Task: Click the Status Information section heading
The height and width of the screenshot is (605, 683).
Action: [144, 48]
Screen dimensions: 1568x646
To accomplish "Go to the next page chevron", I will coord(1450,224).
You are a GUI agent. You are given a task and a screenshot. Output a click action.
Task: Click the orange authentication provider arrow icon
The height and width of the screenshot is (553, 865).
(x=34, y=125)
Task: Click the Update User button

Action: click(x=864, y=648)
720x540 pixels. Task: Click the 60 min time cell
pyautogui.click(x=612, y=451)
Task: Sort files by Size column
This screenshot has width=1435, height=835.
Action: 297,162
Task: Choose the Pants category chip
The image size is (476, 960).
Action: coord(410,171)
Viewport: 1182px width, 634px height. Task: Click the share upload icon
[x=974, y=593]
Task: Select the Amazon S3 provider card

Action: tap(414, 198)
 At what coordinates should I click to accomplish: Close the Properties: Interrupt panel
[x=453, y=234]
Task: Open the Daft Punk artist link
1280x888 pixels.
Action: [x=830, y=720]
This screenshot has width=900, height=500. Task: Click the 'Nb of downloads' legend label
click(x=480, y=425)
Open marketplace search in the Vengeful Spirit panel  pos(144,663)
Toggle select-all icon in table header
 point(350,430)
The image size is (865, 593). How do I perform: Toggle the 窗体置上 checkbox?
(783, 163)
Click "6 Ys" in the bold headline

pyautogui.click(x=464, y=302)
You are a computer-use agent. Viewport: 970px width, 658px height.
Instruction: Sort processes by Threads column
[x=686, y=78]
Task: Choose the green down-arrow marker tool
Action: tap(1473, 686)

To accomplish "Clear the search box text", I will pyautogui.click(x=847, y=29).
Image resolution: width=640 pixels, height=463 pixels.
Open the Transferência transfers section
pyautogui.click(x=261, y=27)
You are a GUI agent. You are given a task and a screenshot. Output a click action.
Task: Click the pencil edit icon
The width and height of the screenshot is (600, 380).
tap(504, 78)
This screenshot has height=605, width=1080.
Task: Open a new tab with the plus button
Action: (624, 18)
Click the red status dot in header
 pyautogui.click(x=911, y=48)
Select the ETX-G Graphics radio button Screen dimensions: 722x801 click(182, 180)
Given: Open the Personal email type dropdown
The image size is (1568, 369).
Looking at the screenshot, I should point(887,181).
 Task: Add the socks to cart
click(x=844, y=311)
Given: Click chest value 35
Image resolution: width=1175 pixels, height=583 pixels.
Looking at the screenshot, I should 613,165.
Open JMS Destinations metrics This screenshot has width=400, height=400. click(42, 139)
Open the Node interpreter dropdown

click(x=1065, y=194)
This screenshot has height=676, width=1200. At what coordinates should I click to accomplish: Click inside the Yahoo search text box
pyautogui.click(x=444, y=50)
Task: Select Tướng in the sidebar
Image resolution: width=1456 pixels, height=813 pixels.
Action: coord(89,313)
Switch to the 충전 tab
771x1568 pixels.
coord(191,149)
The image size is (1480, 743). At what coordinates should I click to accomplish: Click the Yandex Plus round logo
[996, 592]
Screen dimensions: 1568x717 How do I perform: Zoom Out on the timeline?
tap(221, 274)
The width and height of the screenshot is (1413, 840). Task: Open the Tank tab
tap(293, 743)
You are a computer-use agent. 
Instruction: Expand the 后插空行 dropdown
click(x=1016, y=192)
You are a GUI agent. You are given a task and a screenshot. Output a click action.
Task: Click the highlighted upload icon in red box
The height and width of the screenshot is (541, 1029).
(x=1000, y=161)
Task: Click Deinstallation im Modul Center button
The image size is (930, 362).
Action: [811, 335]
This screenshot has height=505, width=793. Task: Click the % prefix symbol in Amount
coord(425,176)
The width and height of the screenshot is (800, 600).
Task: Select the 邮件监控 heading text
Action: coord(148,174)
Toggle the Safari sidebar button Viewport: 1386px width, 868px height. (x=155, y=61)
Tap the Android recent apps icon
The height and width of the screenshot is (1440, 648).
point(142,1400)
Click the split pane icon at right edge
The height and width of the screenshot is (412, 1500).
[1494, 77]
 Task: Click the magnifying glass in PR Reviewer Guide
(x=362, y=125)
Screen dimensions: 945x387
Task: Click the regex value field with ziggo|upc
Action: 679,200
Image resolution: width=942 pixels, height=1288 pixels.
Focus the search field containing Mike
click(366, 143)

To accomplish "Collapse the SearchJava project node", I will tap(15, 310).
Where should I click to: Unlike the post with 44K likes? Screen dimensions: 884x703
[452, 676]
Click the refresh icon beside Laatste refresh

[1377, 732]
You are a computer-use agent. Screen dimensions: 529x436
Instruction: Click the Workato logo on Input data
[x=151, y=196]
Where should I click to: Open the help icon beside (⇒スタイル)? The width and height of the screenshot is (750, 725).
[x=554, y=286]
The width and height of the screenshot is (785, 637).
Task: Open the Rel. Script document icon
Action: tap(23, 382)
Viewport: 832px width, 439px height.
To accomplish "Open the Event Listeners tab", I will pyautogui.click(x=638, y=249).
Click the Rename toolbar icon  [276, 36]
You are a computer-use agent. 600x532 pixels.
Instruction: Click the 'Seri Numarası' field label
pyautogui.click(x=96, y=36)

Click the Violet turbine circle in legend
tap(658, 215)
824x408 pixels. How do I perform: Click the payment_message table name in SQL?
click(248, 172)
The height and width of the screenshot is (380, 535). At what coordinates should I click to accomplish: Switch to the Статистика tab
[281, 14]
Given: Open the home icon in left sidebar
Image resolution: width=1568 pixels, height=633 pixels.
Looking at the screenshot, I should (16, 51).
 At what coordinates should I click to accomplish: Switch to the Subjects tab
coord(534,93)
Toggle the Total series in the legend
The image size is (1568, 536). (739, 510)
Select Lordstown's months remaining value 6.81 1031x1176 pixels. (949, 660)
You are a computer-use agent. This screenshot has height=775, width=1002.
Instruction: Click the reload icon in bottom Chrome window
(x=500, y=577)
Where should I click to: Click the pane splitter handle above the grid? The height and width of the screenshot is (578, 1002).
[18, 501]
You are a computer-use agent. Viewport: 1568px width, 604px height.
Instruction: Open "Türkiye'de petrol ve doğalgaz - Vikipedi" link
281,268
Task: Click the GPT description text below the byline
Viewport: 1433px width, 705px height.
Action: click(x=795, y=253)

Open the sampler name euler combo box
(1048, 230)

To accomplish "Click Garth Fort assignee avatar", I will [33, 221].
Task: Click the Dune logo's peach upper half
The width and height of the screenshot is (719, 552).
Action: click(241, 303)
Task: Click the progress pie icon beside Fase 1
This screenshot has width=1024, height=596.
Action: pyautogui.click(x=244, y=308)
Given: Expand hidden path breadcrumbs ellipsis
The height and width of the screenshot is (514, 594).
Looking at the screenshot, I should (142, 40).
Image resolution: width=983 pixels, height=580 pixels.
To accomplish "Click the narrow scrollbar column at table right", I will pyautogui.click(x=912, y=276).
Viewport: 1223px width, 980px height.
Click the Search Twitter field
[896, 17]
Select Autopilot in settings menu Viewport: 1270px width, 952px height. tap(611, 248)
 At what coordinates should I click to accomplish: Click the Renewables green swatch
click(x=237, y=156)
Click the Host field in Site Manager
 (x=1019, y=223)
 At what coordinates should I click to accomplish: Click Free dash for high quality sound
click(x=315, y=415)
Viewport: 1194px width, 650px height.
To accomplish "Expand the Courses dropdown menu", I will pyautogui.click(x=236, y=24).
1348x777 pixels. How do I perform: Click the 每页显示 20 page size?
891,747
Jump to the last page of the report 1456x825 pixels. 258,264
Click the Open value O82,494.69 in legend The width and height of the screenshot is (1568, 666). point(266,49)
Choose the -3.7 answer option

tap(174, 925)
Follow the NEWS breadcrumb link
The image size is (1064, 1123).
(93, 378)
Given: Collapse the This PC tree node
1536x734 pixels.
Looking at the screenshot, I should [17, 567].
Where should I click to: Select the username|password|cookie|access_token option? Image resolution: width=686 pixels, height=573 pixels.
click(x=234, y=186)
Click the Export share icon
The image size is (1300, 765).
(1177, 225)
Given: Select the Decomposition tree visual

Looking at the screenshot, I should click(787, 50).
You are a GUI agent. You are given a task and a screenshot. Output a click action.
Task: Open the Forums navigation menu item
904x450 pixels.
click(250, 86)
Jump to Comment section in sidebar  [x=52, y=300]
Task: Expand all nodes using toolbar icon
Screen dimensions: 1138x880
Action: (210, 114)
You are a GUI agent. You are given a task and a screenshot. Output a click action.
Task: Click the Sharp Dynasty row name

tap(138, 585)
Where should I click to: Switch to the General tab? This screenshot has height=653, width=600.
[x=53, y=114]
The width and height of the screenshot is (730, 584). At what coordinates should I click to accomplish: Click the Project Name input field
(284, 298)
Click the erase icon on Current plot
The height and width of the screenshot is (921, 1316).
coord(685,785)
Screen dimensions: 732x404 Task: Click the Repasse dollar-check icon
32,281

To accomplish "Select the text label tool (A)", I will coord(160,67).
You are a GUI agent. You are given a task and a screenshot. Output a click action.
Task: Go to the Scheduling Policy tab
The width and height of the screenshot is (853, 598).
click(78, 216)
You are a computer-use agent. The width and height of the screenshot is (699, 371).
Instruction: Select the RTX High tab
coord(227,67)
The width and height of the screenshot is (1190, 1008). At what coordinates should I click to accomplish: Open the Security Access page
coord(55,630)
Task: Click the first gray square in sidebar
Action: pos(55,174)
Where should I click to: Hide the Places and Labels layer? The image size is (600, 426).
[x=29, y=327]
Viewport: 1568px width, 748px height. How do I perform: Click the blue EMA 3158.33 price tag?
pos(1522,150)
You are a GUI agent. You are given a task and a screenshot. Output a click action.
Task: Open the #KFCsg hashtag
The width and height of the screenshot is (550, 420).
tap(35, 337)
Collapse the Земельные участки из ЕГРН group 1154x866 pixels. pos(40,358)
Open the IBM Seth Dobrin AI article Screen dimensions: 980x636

Exercise directions → Sift the material for lines with the string "Jump". Copy each one found.

Exercise solution →
Jump to the last page of the report 1456x825 pixels. 258,264
Jump to Comment section in sidebar  [x=52, y=300]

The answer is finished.